Afterwards, the integrated gene expression matrix was subjected to clustering using the Leiden algorithm, implemented in SCANPY²⁵ with default parameters (resolution=1). The goal was to identify distinct clusters and assess differences in their composition between M1C and ACC. Then differential expression analysis was performed on cluster B-4, which was exclusive to the M1C deep layer 3.
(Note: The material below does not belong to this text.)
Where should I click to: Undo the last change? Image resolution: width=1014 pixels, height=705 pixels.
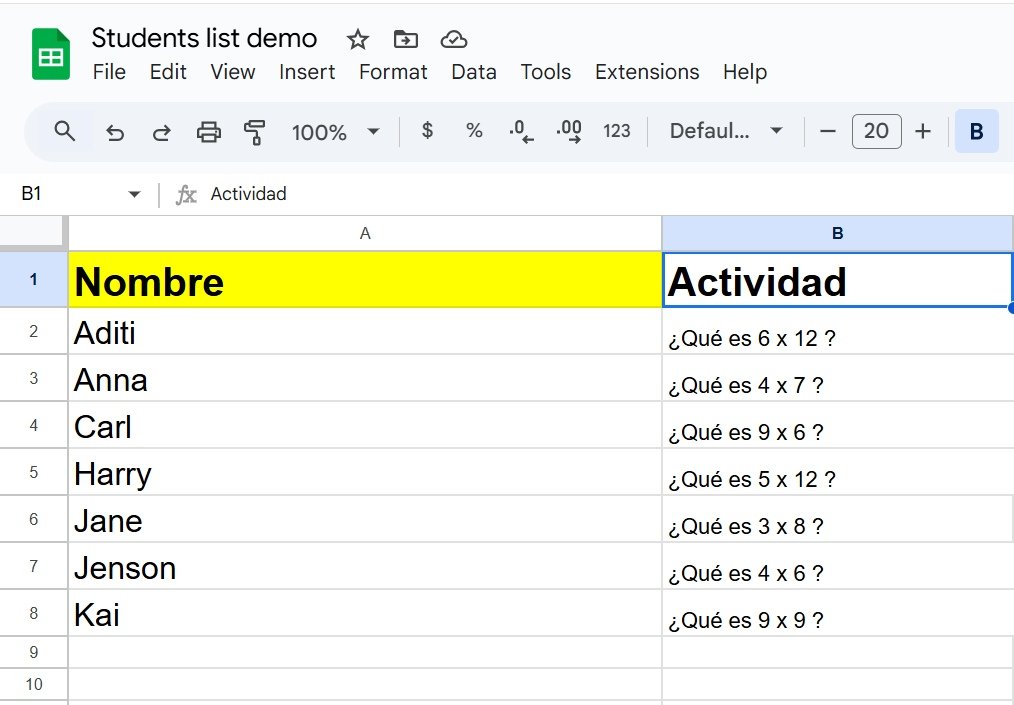114,131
Statistics & reproducibility

No statistical method was used to predetermine sample size. The number of samples were chosen for this exploratory study based on the availability of materials at study time. The spatial transcriptome data generated in this study was isolated from a single donor as a validation. We did not include data that were clearly outliers in spatial transcriptome in the analysis. Low-quality genes detected in less than 1% of spots, as well as spots without gene counts detected, are sieved out. All experimental steps are detailed in the methods to ensure replication. A reproducible tutorial for each experiment is accessible at https://pianno-tutorials.readthedocs.io/en/latest/index.html. The study is exploratory and descriptive to demonstrate the utility of a computational method, and no case control comparisons were performed, so no randomization was considered. No blinding as no case-control comparisons are made.

Reporting summary

Further information on research design is available in the Nature Portfolio Reporting Summary linked to this article.